● Stored data
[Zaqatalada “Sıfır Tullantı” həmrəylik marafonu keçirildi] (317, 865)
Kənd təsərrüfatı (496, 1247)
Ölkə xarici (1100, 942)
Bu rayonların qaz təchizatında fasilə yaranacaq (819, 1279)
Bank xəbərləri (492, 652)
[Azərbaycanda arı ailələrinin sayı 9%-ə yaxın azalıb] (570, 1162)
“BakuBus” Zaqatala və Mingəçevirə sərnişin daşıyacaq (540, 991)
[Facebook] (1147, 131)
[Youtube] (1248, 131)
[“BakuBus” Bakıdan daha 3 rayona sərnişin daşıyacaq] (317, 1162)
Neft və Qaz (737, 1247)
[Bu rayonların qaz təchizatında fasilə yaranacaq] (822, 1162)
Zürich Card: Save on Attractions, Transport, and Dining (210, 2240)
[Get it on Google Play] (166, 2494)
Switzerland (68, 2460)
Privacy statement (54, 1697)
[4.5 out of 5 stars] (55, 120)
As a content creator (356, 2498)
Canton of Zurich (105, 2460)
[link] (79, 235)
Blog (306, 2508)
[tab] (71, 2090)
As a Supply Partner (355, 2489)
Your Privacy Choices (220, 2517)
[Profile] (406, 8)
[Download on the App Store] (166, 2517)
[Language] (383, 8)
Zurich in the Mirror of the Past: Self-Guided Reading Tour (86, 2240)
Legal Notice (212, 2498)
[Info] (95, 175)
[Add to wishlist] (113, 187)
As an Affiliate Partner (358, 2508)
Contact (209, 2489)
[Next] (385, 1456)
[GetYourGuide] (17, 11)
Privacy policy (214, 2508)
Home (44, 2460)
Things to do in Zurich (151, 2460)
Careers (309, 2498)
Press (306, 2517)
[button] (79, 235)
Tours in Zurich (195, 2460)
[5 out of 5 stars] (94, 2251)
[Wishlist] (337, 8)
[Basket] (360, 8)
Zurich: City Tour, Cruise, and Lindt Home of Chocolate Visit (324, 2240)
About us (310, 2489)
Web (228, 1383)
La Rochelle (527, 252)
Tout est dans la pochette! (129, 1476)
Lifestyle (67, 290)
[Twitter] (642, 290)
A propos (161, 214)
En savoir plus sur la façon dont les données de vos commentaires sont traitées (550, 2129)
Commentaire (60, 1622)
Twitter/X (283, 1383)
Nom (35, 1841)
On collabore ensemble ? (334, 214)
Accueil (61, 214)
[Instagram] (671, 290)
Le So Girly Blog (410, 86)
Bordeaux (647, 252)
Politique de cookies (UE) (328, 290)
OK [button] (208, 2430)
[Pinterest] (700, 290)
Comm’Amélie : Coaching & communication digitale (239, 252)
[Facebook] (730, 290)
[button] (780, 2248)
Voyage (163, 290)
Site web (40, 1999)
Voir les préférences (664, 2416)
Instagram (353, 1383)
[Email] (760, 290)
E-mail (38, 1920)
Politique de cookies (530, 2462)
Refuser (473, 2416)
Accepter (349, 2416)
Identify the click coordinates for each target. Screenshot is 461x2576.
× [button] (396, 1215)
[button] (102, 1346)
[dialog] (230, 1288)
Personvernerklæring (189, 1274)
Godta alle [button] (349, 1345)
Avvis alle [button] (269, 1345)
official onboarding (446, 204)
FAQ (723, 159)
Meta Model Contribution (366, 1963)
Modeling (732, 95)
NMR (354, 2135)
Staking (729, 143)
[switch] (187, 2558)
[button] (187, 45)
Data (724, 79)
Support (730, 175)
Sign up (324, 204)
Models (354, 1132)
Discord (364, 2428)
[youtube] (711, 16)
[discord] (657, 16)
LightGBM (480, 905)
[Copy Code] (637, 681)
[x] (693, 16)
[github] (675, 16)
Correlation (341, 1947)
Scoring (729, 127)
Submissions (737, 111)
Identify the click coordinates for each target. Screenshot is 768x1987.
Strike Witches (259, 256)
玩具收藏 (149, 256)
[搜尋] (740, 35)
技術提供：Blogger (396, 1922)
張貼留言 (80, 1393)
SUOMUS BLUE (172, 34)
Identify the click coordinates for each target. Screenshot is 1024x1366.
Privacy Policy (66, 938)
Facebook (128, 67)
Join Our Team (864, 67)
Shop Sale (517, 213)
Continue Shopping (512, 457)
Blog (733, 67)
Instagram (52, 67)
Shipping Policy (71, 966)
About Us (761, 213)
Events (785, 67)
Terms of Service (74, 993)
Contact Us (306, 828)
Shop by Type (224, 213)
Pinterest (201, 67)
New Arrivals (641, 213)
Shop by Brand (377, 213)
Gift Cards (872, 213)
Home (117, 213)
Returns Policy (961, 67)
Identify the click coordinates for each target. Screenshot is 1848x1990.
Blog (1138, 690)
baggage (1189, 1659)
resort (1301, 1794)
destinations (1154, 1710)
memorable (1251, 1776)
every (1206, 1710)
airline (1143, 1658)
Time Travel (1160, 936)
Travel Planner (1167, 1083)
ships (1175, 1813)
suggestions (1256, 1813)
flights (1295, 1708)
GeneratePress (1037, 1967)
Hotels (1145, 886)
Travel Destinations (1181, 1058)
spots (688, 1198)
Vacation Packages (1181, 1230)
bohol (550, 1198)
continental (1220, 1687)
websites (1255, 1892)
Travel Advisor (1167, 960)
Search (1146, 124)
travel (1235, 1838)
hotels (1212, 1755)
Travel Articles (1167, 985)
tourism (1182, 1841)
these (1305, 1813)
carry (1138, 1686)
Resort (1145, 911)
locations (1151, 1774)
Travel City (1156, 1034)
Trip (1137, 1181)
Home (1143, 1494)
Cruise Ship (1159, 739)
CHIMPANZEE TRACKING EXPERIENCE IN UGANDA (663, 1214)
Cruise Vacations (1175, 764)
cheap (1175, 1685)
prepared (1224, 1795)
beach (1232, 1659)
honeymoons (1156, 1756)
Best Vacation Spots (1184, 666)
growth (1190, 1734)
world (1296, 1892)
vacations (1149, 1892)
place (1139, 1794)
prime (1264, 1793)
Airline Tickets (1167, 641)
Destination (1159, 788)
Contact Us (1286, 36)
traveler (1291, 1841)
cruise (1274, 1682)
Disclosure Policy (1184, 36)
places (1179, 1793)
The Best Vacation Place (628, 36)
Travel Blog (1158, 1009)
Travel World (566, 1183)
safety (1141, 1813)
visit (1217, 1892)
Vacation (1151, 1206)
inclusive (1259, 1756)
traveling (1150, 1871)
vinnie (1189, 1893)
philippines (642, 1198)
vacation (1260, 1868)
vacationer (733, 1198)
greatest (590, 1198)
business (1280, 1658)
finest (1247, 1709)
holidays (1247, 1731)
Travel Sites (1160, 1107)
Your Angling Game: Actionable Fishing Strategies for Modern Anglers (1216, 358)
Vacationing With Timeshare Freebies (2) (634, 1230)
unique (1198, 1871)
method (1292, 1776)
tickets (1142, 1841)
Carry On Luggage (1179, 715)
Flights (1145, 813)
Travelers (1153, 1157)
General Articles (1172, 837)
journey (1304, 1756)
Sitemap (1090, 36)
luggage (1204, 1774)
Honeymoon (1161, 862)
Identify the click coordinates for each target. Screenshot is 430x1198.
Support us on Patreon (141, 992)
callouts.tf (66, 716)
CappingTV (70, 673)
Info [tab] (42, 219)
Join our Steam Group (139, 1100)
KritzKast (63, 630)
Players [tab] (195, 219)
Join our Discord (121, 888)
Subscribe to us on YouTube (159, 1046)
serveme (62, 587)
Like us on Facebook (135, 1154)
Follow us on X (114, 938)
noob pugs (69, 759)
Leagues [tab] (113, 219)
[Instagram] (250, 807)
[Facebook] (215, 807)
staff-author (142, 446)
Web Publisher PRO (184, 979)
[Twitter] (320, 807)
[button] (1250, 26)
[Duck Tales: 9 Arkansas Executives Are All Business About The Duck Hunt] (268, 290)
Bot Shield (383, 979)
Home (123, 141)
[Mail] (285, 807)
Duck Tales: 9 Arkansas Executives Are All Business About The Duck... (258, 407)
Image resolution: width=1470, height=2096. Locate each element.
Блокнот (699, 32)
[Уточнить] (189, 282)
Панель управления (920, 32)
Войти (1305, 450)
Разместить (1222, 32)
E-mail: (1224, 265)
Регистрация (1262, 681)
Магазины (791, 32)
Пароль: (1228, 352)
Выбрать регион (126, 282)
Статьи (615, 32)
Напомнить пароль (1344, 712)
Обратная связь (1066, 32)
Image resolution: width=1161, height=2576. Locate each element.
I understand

● Your goal
From the entries above, give again exactly the lines running from the line with "traveler (1291, 1841)" to the line with "holidays (1247, 1731)"; include both of those lines.

● Result
traveler (1291, 1841)
cruise (1274, 1682)
Disclosure Policy (1184, 36)
places (1179, 1793)
The Best Vacation Place (628, 36)
Travel Blog (1158, 1009)
Travel World (566, 1183)
safety (1141, 1813)
visit (1217, 1892)
Vacation (1151, 1206)
inclusive (1259, 1756)
traveling (1150, 1871)
vinnie (1189, 1893)
philippines (642, 1198)
vacation (1260, 1868)
vacationer (733, 1198)
greatest (590, 1198)
business (1280, 1658)
finest (1247, 1709)
holidays (1247, 1731)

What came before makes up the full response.